No debo disimular que S.S. el Sumo Pontífice se ha pronunciado en contra de estas sociedades. Con el debido respeto a las opiniones del Jefe de la Iglesia, debo hacer ciertas salvedades para tranquilizar los espíritus. Hay muchos puntos que no son de dogma en los que, sin dejar de ser apostólicos romanos los pueblos y los gobiernos cristianos pueden diferir de opiniones con la Santa Sede. Dictaré algunos.

En el famoso “Syllabus”, S.S. declaró que no reconocía como doctrina sana ni principio legítimo la “soberanía popular”. Si hemos de aceptar ésta doctrina papal entonces nosotros pertenecemos de derecho a la corona de España. Pero tranquilizáos: teniendo por base de nuestro gobierno la soberanía popular, igual podemos ser muy cristianos y muy católicos.

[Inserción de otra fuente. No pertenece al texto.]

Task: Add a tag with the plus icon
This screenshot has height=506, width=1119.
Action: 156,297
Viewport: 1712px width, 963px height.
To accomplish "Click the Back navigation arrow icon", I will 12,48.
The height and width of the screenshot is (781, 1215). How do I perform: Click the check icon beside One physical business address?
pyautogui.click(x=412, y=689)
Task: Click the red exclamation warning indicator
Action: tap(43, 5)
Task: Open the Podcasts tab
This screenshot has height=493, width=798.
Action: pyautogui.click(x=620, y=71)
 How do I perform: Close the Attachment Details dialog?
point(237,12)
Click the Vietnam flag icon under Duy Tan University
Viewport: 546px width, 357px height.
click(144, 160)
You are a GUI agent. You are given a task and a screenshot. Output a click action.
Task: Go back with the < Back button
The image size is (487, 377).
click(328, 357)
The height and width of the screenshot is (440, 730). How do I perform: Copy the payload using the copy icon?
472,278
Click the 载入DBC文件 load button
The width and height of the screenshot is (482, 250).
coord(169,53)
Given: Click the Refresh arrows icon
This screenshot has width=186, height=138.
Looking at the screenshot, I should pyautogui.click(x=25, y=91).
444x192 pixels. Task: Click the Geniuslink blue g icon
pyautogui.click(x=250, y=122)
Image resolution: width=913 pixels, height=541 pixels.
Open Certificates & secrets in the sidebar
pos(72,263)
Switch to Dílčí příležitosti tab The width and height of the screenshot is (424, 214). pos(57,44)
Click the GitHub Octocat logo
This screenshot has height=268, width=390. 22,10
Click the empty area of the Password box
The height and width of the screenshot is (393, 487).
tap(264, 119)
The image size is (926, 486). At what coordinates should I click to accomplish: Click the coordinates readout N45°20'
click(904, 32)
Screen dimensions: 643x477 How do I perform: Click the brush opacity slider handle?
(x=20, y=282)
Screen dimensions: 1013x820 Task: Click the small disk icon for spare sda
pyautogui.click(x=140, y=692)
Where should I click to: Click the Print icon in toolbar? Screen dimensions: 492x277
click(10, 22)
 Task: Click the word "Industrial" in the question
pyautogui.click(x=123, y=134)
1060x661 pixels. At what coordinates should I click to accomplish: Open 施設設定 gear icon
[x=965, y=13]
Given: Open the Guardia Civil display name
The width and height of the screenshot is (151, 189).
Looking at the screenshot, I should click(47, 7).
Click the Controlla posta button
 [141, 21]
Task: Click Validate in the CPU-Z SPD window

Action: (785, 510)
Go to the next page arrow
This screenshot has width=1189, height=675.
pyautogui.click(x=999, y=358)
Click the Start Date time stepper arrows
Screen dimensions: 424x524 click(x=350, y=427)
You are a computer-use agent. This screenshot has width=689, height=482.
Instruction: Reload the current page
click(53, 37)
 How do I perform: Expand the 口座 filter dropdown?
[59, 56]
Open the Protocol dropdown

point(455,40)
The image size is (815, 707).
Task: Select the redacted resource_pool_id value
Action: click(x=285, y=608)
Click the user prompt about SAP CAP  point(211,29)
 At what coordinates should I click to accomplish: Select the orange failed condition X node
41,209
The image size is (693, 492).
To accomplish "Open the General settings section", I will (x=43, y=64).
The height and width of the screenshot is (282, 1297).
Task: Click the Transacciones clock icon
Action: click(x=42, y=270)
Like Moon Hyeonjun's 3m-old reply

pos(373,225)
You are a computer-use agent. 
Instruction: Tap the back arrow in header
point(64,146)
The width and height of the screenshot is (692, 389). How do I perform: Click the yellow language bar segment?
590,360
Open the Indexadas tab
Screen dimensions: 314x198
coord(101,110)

El “Syllabus” se declara abiertamente contra la libertad de conciencia y la libertad del pensamiento humano. Pero el que redactó el “Syllabus” se guardó muy bien de excomulgar de la comunidad católica a las naciones que están fundadas sobre la libertad del pensamiento humano, por miedo de quedarse solo en el mundo con el “Syllabus” en la mano.

El Presidente de la República Argentina debe ser, por la Constitución, católico, apostólico, romano. Éste requisito impone al gobierno sostener el culto católico y proceder lealmente para favorecerlo en todos sus legítimos objetos. Éste será un deber para mí, y lo llenaré cumplidamente.

Los masones profesan el amor al prójimo sin distinción de nacionalidad, de creencias o de gobierno, y practican lo que profesan en toda ocasión y lugar. ¿Acaso es falso el dinero que los masones mandamos a Mendoza en auxilio de los que escaparon del temblor? ¿Son ineficaces nuestros esfuerzos, nuestras caridades, para remediar cuanta dolencia, cuanta miseria aflige a los desvalidos? ¿No merecen ni gratitud ni estimación estos socorros propios de la sublime parábola del Samaritano?

Hechas estas manifestaciones para que no se crea que disimulo mis creencias, tengo el deber de anunciar a mis hermanos que de hoy en adelante me considero desligado de toda práctica o sujeción a estas sociedades. Llamado a desempeñar altas funciones públicas, nada ha de desviarme de los deberes que me son impuestos.

Cuando vuelva a ser de nuevo un simple ciudadano, volveré para ayudaros en vuestras filantrópicas tareas, esperando desde ahora que por los beneficios realizados a favor del prójimo ustedes habrán de continuar conquistando la estimación del público.

Con vuestra abstención de tomar parte en las cuestiones políticas o religiosas que ocurriesen, lograréis disipar las preocupaciones de los que por no conocer nuestros estatutos no saben que somos los más firmes apoyos de los buenos gobiernos, los más saludables ejemplos de la práctica de las virtudes cristianas, y los más caritativos amigos del que sufre”.